What does this Mean? Prolonged usage of arsenic containing supplements can lead to hemolytic anemia.
4. Arsenic Toxicity from Kelp can cause Neuropathy
Upon consumption of supplements high in arsenic, a case had been presented concerning a woman who suffered from peripheral neuropathy.
She experienced an absence of below hips vibration sensation and absent ankle jerks, reduced the joint position of toes and below knee loss of spinothalamic sensation.
Excessive arsenic can hence lead to such devastating consequences.
What does this Mean? In order to prevent diseases such as peripheral neuropathy, one must refrain from supplements including arsenic.
5. Kelp may cause Allergies
Anaphylaxis is an allergic reaction which happens to be life-threatening. It results in a severe skin rash, vomiting, nausea, shock and difficulty in breathing.
Kelp is used for cervical dilation in order to help with the elective termination of pregnancy.
Two cases of women were reported where there was an administration of laminaria (kelp) which resulted in an anaphylactic reaction.
They experienced breathing difficulty, nausea, urticaria, and hypotension. Tests proved that they had a positive reaction to laminaria.

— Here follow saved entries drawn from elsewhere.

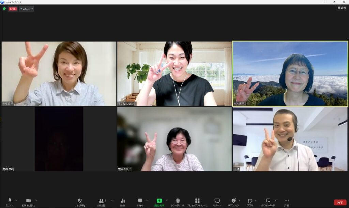Expand audio options arrow beside Mute

16,201
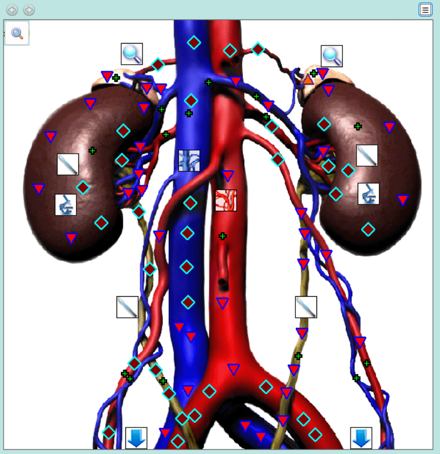
Task: Click the forward navigation arrow
Action: [28, 10]
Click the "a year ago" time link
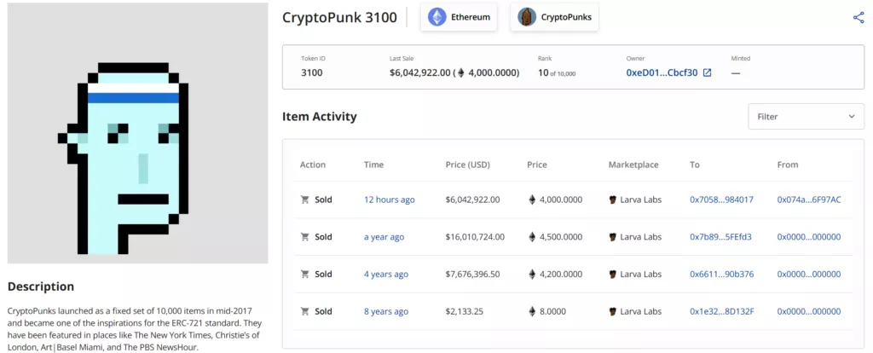The height and width of the screenshot is (353, 873). click(x=384, y=237)
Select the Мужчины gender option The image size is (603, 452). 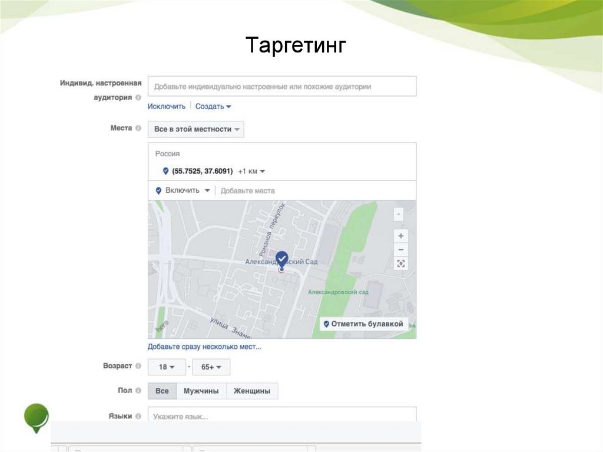click(202, 391)
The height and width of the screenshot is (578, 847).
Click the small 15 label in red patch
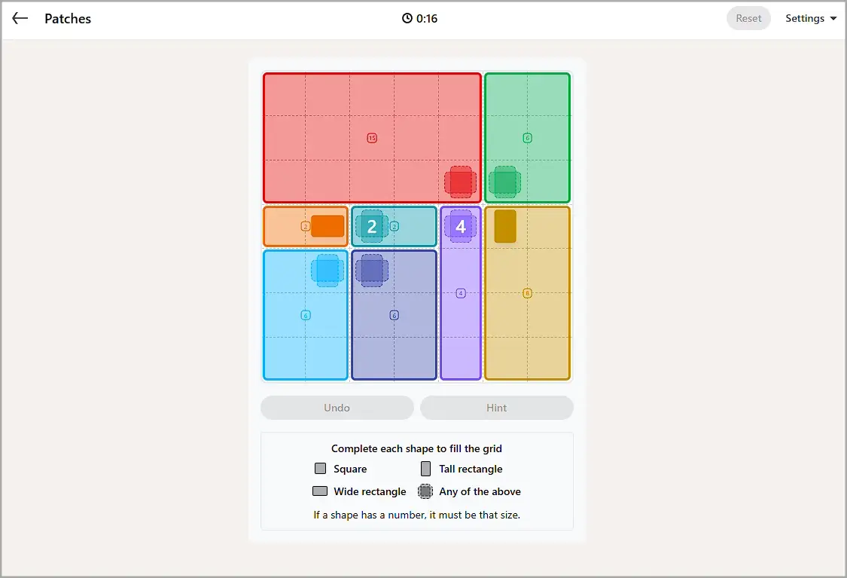click(372, 138)
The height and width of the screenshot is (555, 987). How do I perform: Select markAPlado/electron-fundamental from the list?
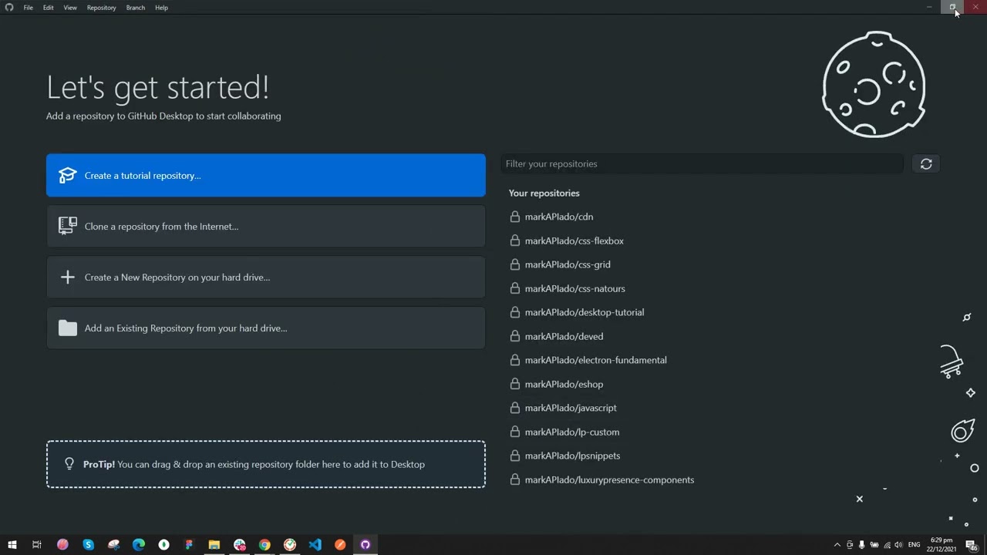pyautogui.click(x=595, y=360)
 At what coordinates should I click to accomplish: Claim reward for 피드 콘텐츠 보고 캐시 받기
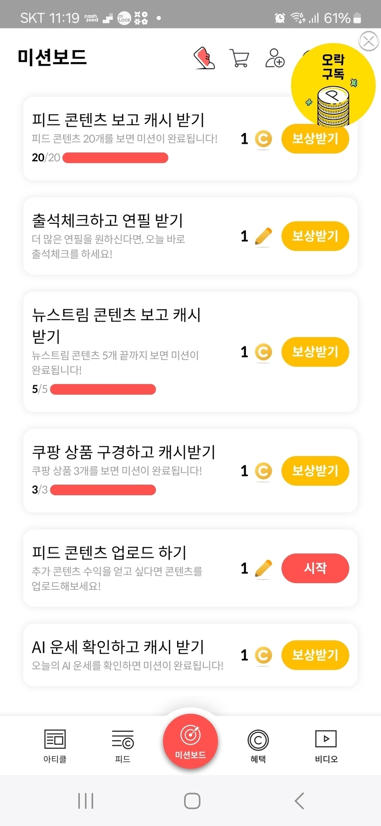click(x=315, y=139)
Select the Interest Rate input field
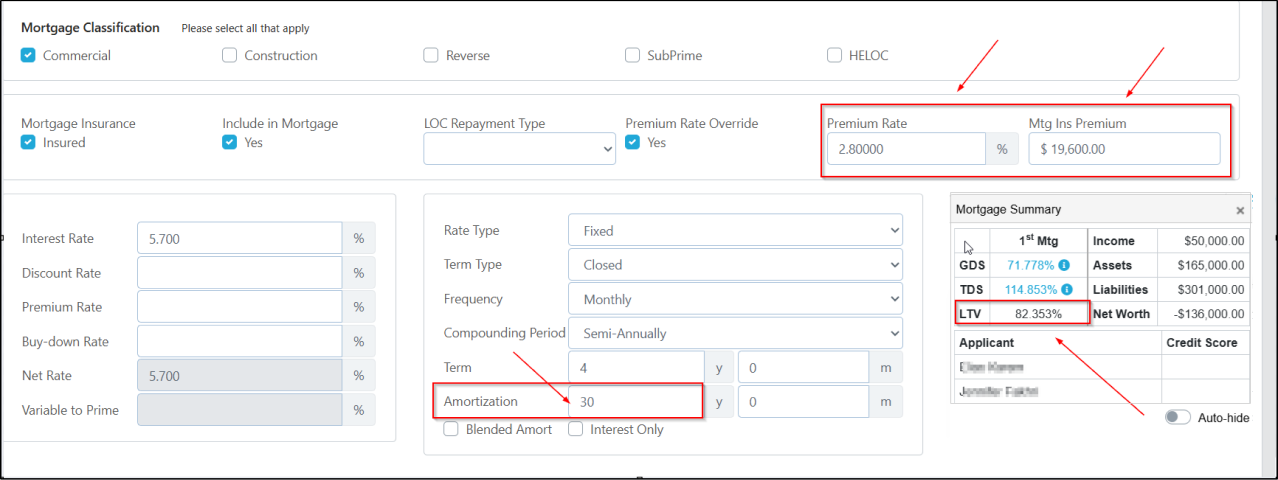 pos(239,239)
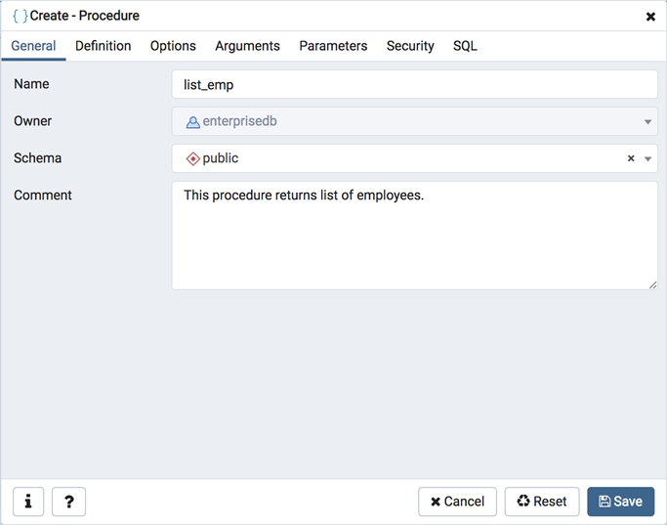
Task: Close the Create Procedure dialog
Action: pyautogui.click(x=650, y=17)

What does this Mean? One may experience hypersensitivity upon administration with laminaria during gynecologic procedures.

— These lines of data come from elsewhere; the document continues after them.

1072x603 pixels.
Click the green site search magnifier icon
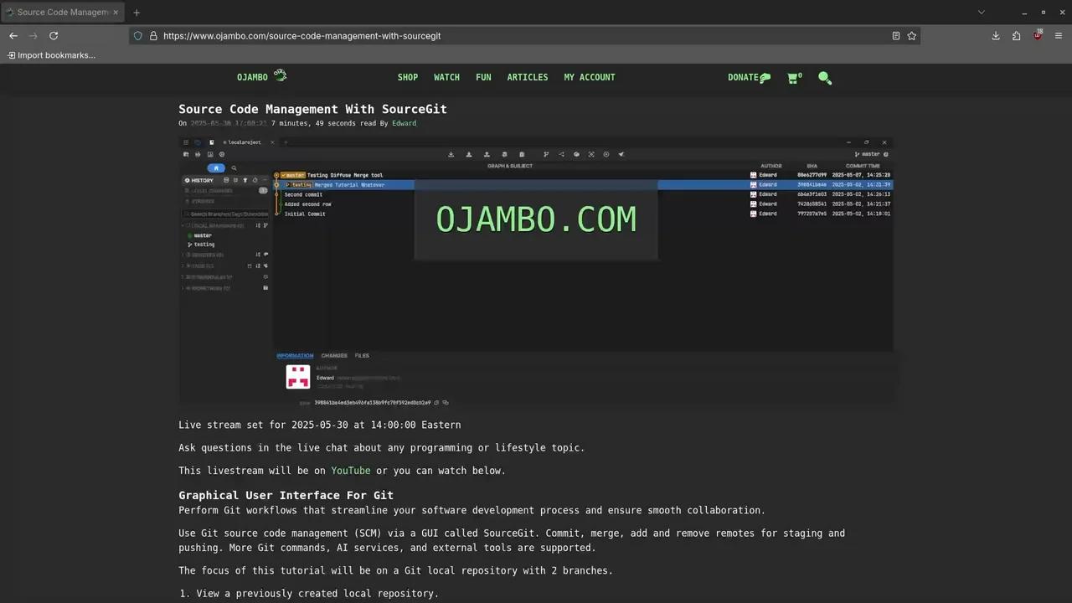(825, 77)
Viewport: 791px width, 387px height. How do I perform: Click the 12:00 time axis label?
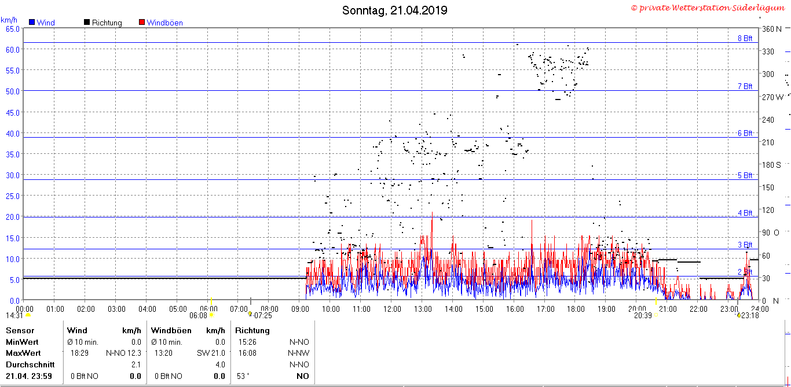pos(391,309)
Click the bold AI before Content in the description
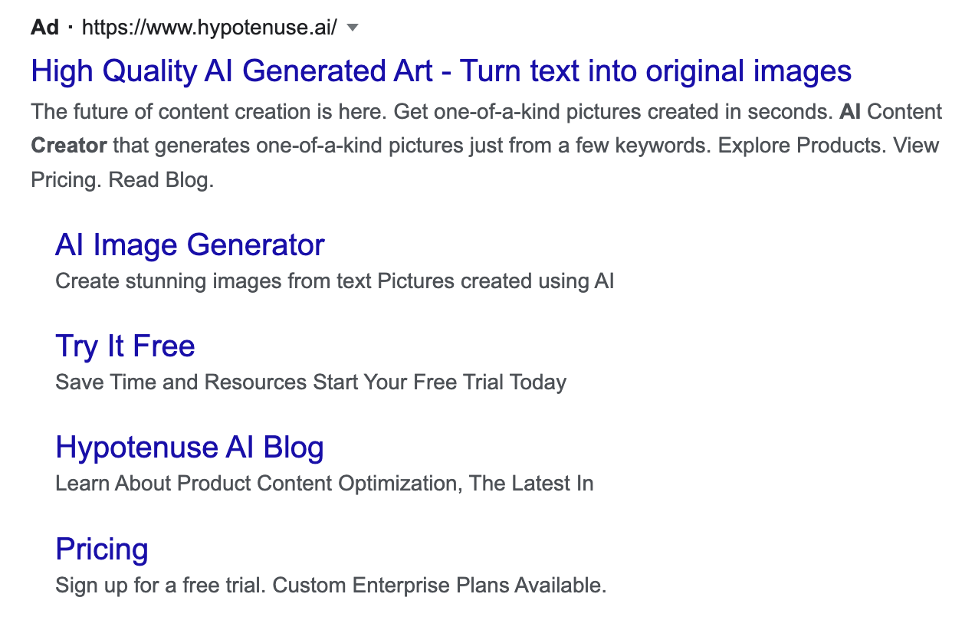The height and width of the screenshot is (630, 975). tap(850, 112)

6. It may Increase Bleeding Risk
Kelp is helpful as it helps retard clotting through platelets. This can be helpful especially if one wants to prevent conditions including blood blots and stroke.

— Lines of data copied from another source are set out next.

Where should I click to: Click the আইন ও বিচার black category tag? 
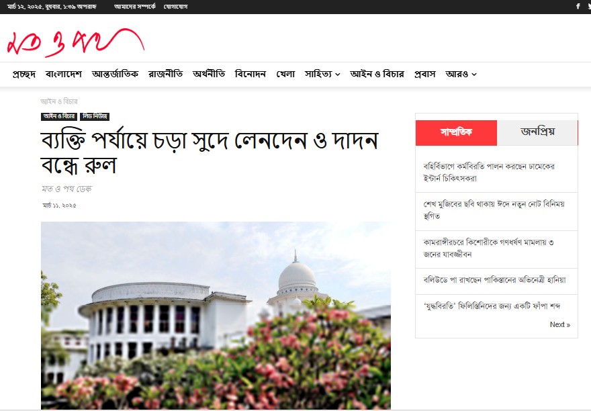point(59,116)
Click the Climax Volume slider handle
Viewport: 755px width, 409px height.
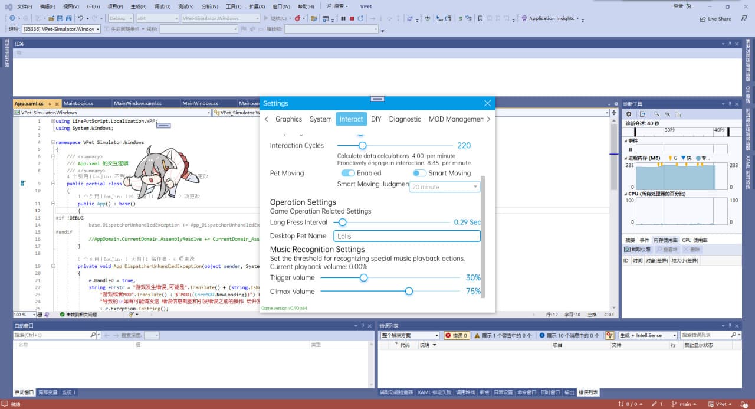409,291
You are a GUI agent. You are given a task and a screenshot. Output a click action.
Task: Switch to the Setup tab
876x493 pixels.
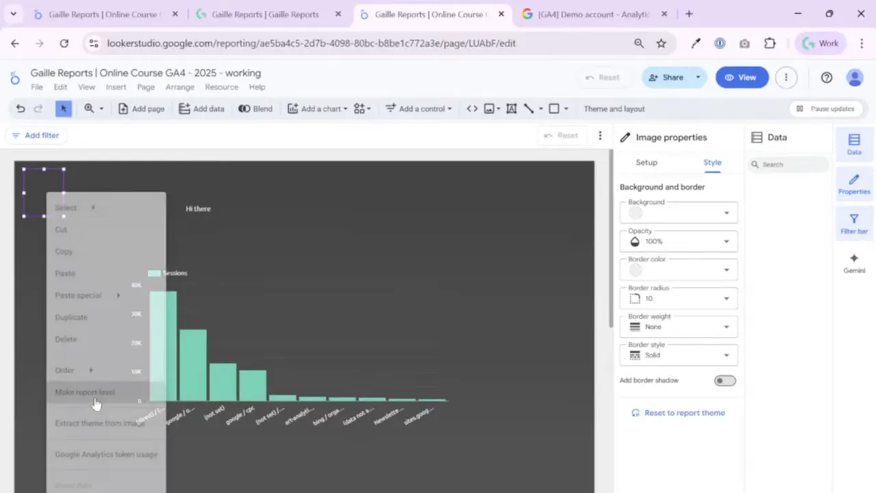[646, 162]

However, that could sometimes prove to be harmful as well.
Fucoidan is a compound (a polysaccharide) that aids blood thinning and does not result in hemorrhage, unlike other anticoagulants. 
It is found in kelp. It forms a complex with protamine sulfate, which together aid blood thinning. 
This can prove to be dangerous because even a minor cut or injury can result in excessive bleeding, not to forget excessive bleeding of the gums and blood loss through the urinary tract.
What does this Mean? If used as an anticoagulant, kelp may result in adverse effects such as excessive bleeding due to a minor injury.
7. Excess Kelp Consumption may have Adverse Effects on Stomach Health
Kelp is used as a laxative. It has a compound known as “algin”, that can form gels or viscous colloidal solutions when introduced to water and it is this property that makes it a good laxative. 
However, overuse of laxative can irritate the bowel, resulting in excessive loss of water (dehydration), electrolyte imbalance, fatigue, tremors, and even kidney damage.
What does this Mean? Using kelp as a laxative can result in dehydration, electrolyte imbalance and kidney damage.
One must consume about 150mcg of iodine per day. Thus, daily intake of kelp must be around 1000mcg only or less. Excessive intake can be harmful for health.
The arsenic content also must be checked before purchasing supplements inclusive of kelp. Arsenic-free options are also available nowadays. 
- One must check the label of the supplement for it may contain arsenic.
- Long term usage of unstandardized kelp extract may lead to diseases such as hemolytic anemia and hyperthyroidism.
- Pregnant and lactating mothers must avoid consuming kelp as it may result in thyroid dysfunction of the baby.
- Those who have undergone had 131I or antithyroid drug therapy for Graves disease, or have autoimmune thyroid disease, postpartum thyroiditis or autoimmune thyroid disease should also refrain from consuming kelp.
- It can result in blood loss due to its anticoagulant properties.
- One should use kelp as a laxative with care because it may cause severe dehydration, tremors, electrolyte imbalance as well as damage the kidneys.
Kelp has a number of advantages associated with its consumption, however, care must be taken as one might unknowingly consume excessive amounts to obtain better, quicker results and this may backfire and result in adverse effects.